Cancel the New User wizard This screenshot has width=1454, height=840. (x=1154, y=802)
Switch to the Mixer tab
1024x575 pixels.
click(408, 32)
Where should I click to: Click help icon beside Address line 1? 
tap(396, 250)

...

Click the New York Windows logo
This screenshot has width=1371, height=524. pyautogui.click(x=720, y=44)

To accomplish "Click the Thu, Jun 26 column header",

Your goal
Retype only the stretch of lines above starting at the one with "Click the New York Windows logo" and stopping at the one with "the Thu, Jun", exactly as written, with both kept.

Reply
Click the New York Windows logo
This screenshot has width=1371, height=524. pyautogui.click(x=720, y=44)

To accomplish "Click the Thu, Jun 26 column header",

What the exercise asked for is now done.